Lakota Schools will add eight more armed school resource officers during the coming school year. It’s the latest of many security enhancements being installed by Butler County’s largest school system. GREG LYNCH/2014

Lakota Schools will add eight more armed school resource officers during the coming school year. It’s the latest of many security enhancements being installed by Butler County’s largest school system.
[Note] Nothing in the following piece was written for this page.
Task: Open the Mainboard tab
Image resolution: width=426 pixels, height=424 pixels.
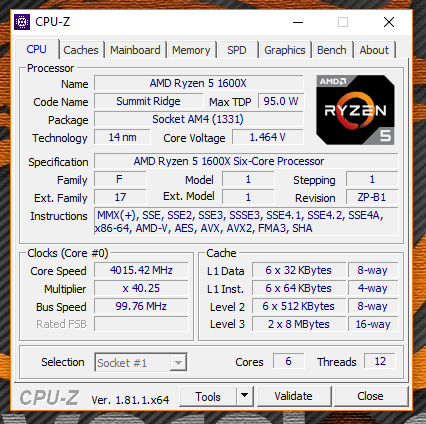Action: pyautogui.click(x=135, y=50)
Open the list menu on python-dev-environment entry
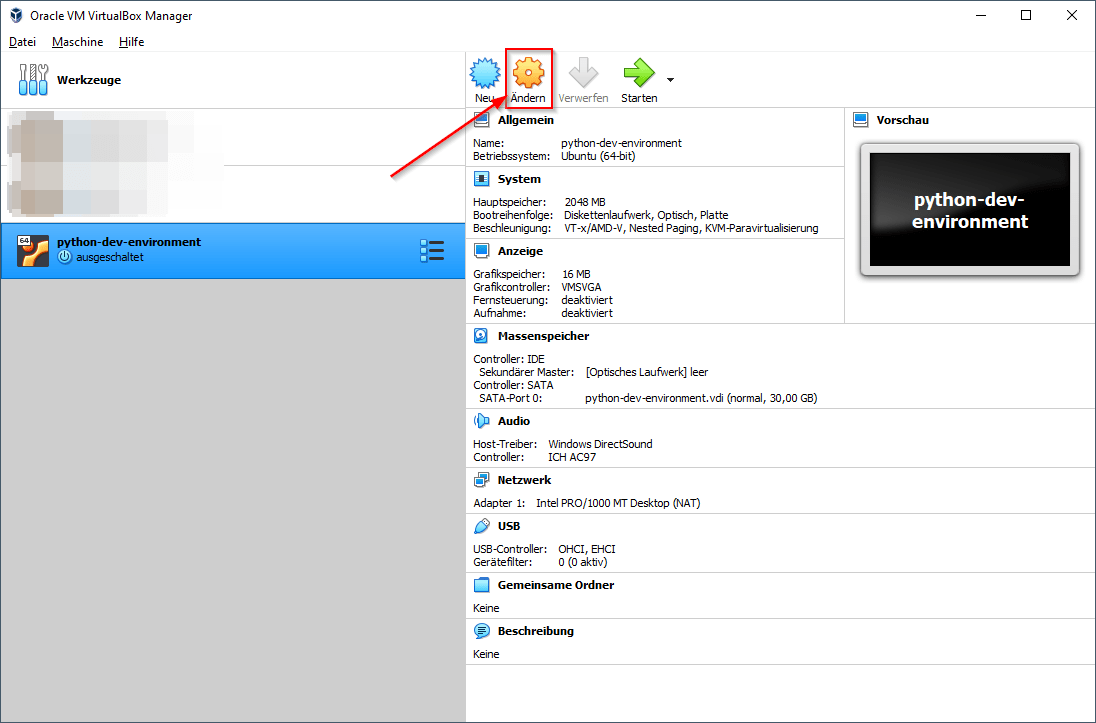The height and width of the screenshot is (723, 1096). [x=432, y=250]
GREG LYNCH/2014

Butler County’s largest school system will have more armed school police officers during the coming school year than it has at any time in its history.

The Journal-News has learned Lakota school officials will add eight school resource officers that patrol the district’s 23 buildings, bringing its total to 18 armed officers.
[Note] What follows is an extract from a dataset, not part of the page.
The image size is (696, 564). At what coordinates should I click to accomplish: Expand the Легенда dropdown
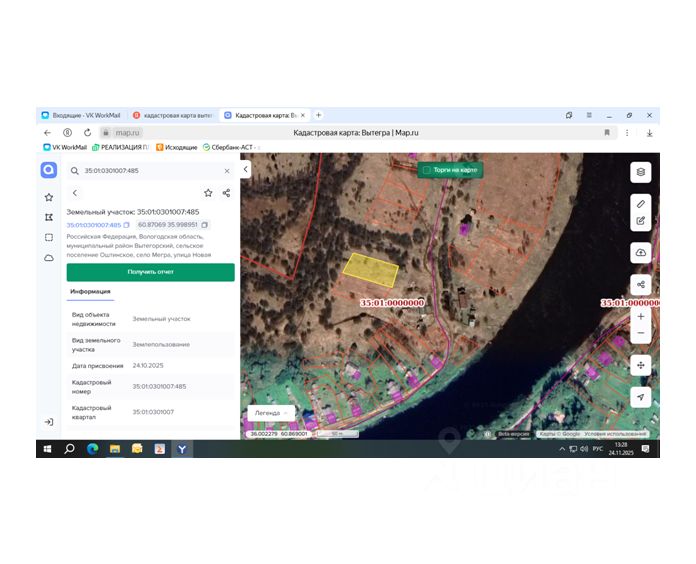coord(271,412)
The 16,500-student district, which is the eighth largest in Ohio, has for years used armed officers supplied by West Chester Township Police and the Butler County Sheriff’s Office for building and campus security.

“We appreciate our partnerships with the West Chester Police and Butler County Sheriff’s Office,” said Lakota Superintendent Matthew Miller. “Increasing the number of school resource officers is another layer in our safety and security protocols”

Julie Shaffer, Lakota school board president, said “the decision to hire additional school resource officers is one that we stand behind as a school board.”

“The safety and security of our students and staff is always our top priority. Each school campus will now have a dedicated officer helping to keep our students safe,” said Shaffer.

Lakota’s school board voted last month to opt out of new school security tax ballot issue, saying it has already asked local taxpayers — as part of a 2013 tax hike — to help fund school security, and that approval of an operating levy that year has provided sufficient funds to date.

Following the passage of the 2013 levy, the district more than tripled the number of its school resource officers to 10.

All Butler County schools are periodically served by a rotation of armed school resource officers, but the shooting massacres earlier this year at Florida and Texas high schools have raised the issue of protecting schools from attack to historical highs.

As part of that trend locally, more Butler County schools — though so far not Lakota — are considering allowing some trained school staffers access to firearms during classes to help protect students should school resource officers and local police not be able to respond in a timely fashion to an armed attacker.

Lakota officials have made it a practice to not publicly discuss the specific deployment of armed school resource officers and other details about its security procedures and technology so as not to aid anyone seeking to use such information as part of an assault on the schools.

Officials said, however, the new school resource officer hirings will allow “full-time law enforcement coverage at every Lakota school campus.”